Egypt, he said, had a free constitution that had not been imposed by an occupier, a king or a president.
President Morsi sounded a triumphant note in his speech, like a man who had finally got what he wanted after weeks of political turmoil. He assured Egyptians, now the constitution was in place, the country would be more stable and secure.
He called it a historic day, a new “dawn” for Egypt. He placed great emphasis on the new constitution having been freely chosen by the Egyptian people, not imposed from above. It was a subtle response to the opposition who have long accused President Morsi and the Muslim Brotherhood of unilaterally the drafting the constitution. . . .
He said in his speech he would introduce policies to boost growth. But many Egyptians say that until they feel the benefits in their daily lives, such promises are nothing but words.
Mr Morsi said the passing of the constitution meant Egypt could now move to a new stage that should bring security and stability for the people.
He said the economy was the priority – and he was planning a package of incentives for investors. “I will deploy all my efforts to boost the Egyptian economy, which faces enormous challenges but has also big opportunities for growth, and I will make all the changes necessary for this task,” he said.
As Andy McCarthy noted below, the referendum has regularly been portrayed in the Western media as a slim victory for the constitution and the Brotherhood, but the final count from Egypt’s Electoral Commission had 63.8 percent of voters approving the document. ‘Slim’ landslide, indeed.
Meanwhile, the opposition that does stand apart from Egypt’s Islamist majority has promised that the constitutional process is not yet over, and the political crisis is far from resolved, with a spokesman today saying “The fight against the constitution will continue through all the democratic mechanisms, whether through protests, sit-ins and parliamentary elections.” Their umbrella group, the National Salvation Front, also plans to present a more unified opposition to Morsi’s solidified rule.

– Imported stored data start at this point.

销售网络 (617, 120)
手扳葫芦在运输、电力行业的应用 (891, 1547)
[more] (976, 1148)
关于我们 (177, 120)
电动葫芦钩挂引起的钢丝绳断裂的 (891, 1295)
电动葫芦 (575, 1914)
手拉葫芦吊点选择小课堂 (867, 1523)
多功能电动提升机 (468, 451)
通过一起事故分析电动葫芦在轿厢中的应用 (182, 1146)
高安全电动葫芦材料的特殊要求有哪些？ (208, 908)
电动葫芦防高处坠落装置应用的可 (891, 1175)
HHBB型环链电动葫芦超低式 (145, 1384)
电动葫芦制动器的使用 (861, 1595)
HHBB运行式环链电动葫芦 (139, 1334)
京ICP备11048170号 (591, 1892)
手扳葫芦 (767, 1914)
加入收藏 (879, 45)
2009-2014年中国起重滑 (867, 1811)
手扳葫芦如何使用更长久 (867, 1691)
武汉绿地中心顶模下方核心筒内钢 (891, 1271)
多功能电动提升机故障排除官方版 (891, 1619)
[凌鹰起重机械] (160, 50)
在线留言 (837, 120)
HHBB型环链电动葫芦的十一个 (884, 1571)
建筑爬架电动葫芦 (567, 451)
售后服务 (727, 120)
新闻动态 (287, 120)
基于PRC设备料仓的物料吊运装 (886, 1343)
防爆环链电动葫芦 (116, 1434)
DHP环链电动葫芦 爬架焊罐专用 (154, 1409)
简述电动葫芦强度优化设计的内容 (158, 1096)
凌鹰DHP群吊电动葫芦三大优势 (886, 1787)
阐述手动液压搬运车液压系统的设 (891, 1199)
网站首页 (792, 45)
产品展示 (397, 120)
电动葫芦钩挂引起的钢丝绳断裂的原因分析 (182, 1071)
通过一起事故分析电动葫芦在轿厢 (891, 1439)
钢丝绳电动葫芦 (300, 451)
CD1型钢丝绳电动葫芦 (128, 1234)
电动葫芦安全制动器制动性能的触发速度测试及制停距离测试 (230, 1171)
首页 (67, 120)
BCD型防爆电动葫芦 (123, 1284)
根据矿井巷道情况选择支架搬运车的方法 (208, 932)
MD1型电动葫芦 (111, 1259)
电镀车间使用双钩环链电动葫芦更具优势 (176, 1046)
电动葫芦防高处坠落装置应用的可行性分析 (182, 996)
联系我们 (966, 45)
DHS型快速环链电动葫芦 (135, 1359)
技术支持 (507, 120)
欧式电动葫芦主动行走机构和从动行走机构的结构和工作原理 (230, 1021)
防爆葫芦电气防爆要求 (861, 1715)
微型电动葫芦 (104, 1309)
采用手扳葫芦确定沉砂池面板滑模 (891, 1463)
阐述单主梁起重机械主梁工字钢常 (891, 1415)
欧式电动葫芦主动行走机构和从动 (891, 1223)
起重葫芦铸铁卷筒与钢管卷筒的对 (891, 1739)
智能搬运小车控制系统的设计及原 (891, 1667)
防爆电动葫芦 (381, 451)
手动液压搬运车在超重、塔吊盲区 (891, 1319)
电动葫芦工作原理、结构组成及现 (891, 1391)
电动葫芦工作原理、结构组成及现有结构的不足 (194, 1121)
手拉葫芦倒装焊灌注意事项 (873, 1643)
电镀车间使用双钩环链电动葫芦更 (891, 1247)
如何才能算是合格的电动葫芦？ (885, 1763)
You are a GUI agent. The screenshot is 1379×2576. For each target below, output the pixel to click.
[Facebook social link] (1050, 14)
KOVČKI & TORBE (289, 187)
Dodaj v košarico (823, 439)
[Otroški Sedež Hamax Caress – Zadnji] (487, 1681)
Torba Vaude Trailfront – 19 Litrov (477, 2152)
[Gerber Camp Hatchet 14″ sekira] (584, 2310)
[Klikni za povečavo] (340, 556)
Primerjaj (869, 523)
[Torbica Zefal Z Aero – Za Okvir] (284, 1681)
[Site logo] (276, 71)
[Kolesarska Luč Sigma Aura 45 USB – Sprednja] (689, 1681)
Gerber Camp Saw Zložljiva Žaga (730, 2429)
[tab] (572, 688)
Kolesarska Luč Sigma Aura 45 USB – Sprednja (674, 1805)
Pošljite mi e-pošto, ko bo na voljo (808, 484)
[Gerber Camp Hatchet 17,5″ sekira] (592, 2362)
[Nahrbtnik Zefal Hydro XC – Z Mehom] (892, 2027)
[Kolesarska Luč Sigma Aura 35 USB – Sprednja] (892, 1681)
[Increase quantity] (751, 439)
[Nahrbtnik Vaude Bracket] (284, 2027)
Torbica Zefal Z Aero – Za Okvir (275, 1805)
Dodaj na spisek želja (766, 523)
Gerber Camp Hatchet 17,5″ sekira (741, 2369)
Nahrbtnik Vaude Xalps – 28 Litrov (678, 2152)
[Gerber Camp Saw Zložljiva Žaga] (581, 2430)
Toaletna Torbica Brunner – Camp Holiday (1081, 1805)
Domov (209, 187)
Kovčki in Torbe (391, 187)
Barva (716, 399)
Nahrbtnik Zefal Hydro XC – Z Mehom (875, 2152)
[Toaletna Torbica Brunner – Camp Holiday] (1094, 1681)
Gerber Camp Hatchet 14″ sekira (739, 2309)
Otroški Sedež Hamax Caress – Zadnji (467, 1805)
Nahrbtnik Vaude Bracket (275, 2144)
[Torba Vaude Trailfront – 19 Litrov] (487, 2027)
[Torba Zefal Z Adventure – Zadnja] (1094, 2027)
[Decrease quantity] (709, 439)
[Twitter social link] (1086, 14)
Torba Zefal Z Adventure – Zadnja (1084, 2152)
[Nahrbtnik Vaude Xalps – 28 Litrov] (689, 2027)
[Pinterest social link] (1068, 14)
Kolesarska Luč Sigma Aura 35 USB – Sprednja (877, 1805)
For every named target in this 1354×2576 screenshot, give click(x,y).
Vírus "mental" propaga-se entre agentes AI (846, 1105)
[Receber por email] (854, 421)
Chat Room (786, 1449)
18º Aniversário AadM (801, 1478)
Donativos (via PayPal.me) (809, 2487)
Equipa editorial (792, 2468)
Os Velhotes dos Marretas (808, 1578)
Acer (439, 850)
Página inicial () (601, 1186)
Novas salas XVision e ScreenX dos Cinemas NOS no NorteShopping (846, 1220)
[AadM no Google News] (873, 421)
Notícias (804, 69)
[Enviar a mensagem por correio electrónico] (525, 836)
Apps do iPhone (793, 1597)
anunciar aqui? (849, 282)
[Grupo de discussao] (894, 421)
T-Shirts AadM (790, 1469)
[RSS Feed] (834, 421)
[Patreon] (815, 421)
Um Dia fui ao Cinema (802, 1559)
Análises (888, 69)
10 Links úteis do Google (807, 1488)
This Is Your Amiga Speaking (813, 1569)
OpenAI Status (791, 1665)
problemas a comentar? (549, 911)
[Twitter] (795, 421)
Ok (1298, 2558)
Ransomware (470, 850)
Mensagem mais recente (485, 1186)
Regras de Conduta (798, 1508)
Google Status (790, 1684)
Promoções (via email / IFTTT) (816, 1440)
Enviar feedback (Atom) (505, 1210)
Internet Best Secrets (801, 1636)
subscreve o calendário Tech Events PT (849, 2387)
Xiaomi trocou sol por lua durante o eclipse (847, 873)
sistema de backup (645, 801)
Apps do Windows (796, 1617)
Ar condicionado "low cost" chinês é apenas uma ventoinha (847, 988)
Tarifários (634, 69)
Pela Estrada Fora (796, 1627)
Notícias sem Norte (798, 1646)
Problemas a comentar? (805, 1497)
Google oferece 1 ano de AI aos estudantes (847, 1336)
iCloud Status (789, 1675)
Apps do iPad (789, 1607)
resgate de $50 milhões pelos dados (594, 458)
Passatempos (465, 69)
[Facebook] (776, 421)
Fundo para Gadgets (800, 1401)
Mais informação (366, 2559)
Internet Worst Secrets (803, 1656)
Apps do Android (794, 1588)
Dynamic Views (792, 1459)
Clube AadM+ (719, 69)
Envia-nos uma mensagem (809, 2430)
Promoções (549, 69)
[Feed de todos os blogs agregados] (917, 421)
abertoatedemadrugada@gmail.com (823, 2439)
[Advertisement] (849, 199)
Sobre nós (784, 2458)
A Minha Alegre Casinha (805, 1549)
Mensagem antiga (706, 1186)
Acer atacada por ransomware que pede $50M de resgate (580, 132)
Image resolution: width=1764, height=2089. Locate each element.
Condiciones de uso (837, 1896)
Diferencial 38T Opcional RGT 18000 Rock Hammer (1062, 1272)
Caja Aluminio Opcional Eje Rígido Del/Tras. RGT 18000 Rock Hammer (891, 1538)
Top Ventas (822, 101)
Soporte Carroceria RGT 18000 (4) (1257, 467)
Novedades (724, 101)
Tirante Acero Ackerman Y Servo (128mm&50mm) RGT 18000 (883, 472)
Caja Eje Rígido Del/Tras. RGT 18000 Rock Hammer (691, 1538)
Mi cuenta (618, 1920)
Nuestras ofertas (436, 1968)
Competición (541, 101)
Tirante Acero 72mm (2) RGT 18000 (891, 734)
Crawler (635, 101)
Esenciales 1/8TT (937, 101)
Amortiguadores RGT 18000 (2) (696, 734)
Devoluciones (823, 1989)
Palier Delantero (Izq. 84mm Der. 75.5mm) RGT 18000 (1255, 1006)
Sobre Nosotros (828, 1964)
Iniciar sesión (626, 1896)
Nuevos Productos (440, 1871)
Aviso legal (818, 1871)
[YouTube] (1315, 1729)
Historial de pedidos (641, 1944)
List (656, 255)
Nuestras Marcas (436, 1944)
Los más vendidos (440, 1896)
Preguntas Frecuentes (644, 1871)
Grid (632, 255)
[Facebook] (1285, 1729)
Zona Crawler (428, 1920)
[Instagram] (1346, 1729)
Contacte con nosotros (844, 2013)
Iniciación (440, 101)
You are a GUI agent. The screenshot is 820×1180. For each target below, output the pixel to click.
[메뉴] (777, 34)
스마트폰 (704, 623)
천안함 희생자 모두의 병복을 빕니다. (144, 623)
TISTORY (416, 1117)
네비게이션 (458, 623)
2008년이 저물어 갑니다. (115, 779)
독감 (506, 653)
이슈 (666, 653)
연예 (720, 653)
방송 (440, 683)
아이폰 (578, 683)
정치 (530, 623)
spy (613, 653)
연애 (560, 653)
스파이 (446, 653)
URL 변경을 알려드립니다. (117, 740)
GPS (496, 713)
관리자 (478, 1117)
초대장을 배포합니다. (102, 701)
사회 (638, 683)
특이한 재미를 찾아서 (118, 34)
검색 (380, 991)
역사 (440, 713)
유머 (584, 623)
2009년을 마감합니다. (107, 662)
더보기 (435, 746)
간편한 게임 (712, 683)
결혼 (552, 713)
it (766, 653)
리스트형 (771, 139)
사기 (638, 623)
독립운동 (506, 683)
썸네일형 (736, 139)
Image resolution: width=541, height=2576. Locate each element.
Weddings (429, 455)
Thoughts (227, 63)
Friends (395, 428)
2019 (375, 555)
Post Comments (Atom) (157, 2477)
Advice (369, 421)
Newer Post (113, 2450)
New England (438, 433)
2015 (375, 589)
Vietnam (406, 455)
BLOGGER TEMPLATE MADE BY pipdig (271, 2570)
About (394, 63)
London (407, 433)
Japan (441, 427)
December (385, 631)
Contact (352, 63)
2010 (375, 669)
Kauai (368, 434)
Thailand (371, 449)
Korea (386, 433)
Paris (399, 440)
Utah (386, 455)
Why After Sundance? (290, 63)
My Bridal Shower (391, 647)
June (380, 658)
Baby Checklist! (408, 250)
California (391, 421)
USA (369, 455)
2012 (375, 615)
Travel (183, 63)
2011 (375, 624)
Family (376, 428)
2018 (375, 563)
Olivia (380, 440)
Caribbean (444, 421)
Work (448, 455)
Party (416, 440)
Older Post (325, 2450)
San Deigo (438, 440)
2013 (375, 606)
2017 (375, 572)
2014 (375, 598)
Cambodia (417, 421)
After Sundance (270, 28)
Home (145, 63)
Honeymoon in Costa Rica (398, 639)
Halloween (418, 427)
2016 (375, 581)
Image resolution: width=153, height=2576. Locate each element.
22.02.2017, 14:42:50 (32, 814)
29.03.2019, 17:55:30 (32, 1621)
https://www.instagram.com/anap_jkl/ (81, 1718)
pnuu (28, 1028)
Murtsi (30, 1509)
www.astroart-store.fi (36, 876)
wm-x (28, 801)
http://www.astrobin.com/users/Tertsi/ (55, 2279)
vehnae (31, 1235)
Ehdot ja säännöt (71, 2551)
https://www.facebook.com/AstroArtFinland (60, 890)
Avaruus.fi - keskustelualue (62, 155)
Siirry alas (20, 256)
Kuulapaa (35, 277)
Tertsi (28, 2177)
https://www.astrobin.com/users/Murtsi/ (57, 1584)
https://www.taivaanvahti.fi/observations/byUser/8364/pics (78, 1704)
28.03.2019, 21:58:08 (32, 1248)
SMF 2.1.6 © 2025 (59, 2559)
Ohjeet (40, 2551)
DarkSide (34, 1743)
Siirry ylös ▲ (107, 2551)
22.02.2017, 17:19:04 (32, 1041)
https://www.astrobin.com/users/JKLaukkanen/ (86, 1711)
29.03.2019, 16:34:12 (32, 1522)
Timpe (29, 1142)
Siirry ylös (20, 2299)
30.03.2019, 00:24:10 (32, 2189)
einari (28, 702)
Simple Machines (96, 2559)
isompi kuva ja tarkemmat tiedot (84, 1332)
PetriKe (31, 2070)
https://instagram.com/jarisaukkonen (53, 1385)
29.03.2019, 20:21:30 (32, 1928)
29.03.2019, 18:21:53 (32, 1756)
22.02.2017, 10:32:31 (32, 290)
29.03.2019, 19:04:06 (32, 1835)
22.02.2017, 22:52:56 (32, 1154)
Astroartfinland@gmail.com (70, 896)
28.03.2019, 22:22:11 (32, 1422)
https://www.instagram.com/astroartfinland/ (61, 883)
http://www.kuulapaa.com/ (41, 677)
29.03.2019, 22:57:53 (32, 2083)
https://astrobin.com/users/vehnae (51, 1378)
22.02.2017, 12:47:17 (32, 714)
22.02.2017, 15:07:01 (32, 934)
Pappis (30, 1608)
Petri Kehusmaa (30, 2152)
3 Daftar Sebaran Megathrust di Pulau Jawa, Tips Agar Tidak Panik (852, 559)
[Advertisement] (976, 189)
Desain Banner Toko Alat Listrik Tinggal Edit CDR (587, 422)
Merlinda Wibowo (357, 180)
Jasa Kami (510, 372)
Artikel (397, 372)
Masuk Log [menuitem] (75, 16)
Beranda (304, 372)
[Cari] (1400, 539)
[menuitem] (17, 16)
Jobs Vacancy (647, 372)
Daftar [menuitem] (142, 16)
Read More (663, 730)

What’s the U.S. government’s take on the constitution’s approval? The key part of the State Department’s press release:
We have consistently supported the principle that democracy requires much more than simple majority rule. It requires protecting the rights and building the institutions that make democracy meaningful and durable.The future of Egypt’s democracy depends on forging a broader consensus behind its new democratic rules and institutions.
Many Egyptians have voiced deep concerns about the substance of the constitution and the constitutional process. President Morsi, as the democratically elected leader of Egypt, has a special responsibility to move forward in a way that recognizes the urgent need to bridge divisions, build trust, and broaden support for the political process. We have called for genuine consultation and compromise across Egypt’s political divides.
It would take a diplomat’s thickest monocle to notice State’s insinuation that, as has been explained here on the Corner and elsewhere, the new constitution does not, in fact, adequately “protect” Egyptians’ rights and “build the institutions” necessary for democracy. It is there, though, in the acknowledgement of the “deep concerns” of “many Egyptians”; what isn’t there is sufficient condemnation of these failings to give the Egyptian opposition any heart or hope for Western support.